Try GetLastAccessTimeUtc as I suspect this is an issue of local time and daylight savings.


Well... I can't reproduce that on my Windows 7 computer, but it sounds like a Day light savings issue. You might try something like:

    Dim dt As DateTime = System.IO.File.GetLastAccessTime(FilePath)
    If Not dt.IsDaylightSavingTime() Then
        dt.AddHours(1)
    End If

Experimentation may be required as to whether to add/subtract...


What do you get if you use the current culture to format the date output?, e.g.,

Dim dt As DateTime = System.IO.File.GetLastAccessTime(FilePath)
Dim dateText As String = dt.ToString(System.Globalization.CultureInfo.CurrentCulture)


As already mentioned I think the answer to this is to use the Utc time, and if you need to know what time that is 'locally' work out the local time based on the daylight savings time at that particular point in time using the current culture information. Not quite trivial but at least a work around?


Public Function GetLastAccessTime(ByVal FilePath As String) As Date
    Return IO.File.GetLastAccessTime(FilePath).ToLocalTime()
End Function


VBA does not allow to fiddle with timezones so it must be using something standard from Win API. I would suggest experiment:

  • go to Date & Time properties and first make sure Daylight Saving Time is off and compare results
  • then change timezone to several different ones and see how both applications behave
  • select UTC timezone and see what happens

Will you ever get the same last accessed time?

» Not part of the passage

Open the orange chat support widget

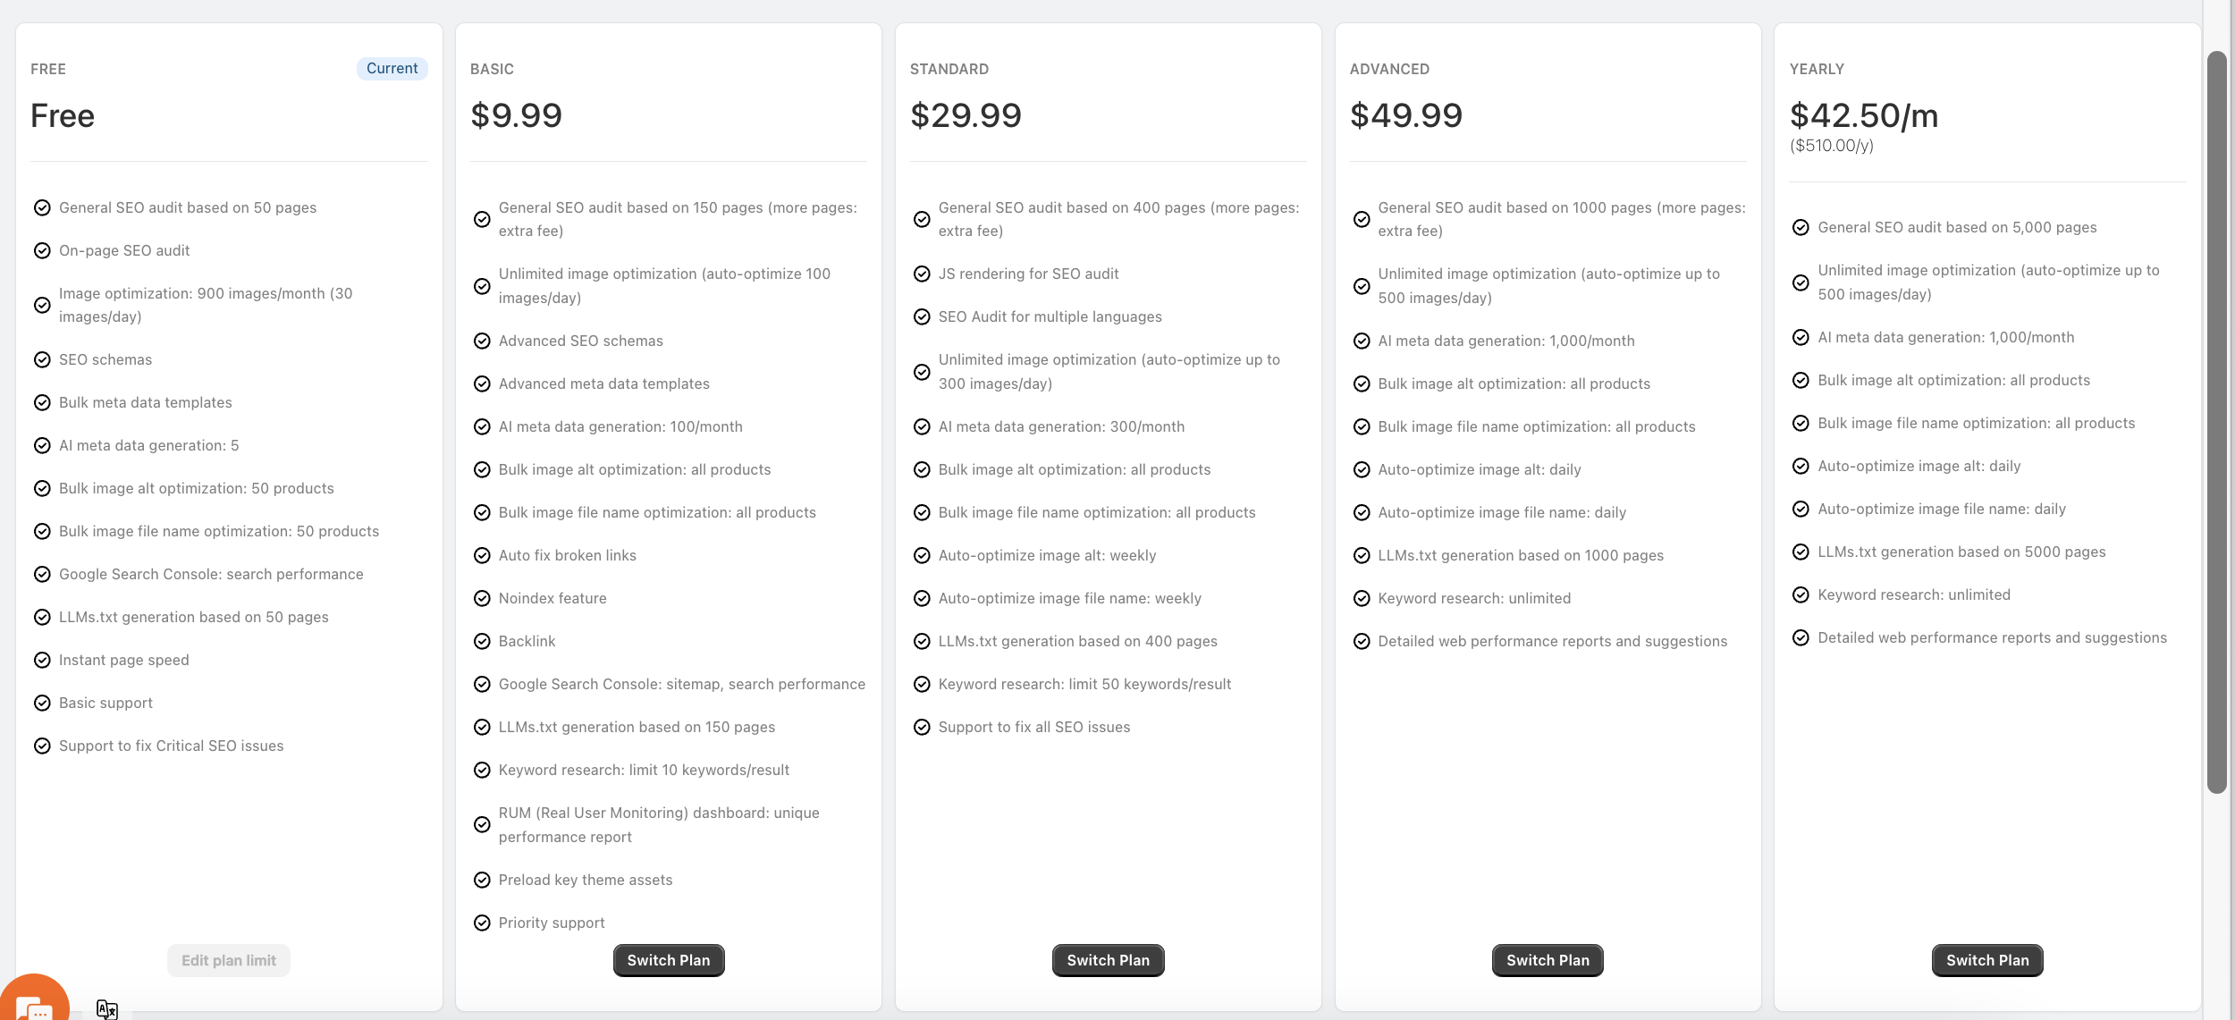tap(34, 999)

I encountered this problem as well, and I believe I understand what is happening.

I have a Powershell script and a CMD script (using the DIR command) that reports the modified date/time of files. After the recent change from Daylight to Standard time, the Powershell script was reporting the time of files created before the time change as one hour later than the DIR command. Windows Explorer reported the same time as Powershell.

Since NTFS file timestamps are stored as UTC, they are convered to local time for display/output. It appears that the DIR command uses the current time zone offset from UTC when displaying the time (+8, since I'm in Pacific time zone and it's now standard time), while Powershell (and Windows Explorer) is using the local time offset THAT WAS IN EFFECT at the time of the timestamp (when the files were created), which was UTC +7, since it was still daylight time.

I think the Powershell conversion is correct. I suppose you can argue either way, but if you look at the timestamp before and after a daylight time change, Powershell results would be the same, while DIR results would be different, and inconsistent.